ACTION ITEM: Repeat every record below, word for word.

DATA:
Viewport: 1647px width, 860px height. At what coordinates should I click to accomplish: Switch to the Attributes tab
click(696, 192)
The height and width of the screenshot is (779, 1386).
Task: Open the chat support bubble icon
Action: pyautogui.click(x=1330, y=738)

OUTPUT OF THE TASK:
Viewport: 1647px width, 860px height. At what coordinates should I click to accomplish: Switch to the Attributes tab
click(696, 192)
The height and width of the screenshot is (779, 1386).
Task: Open the chat support bubble icon
Action: pyautogui.click(x=1330, y=738)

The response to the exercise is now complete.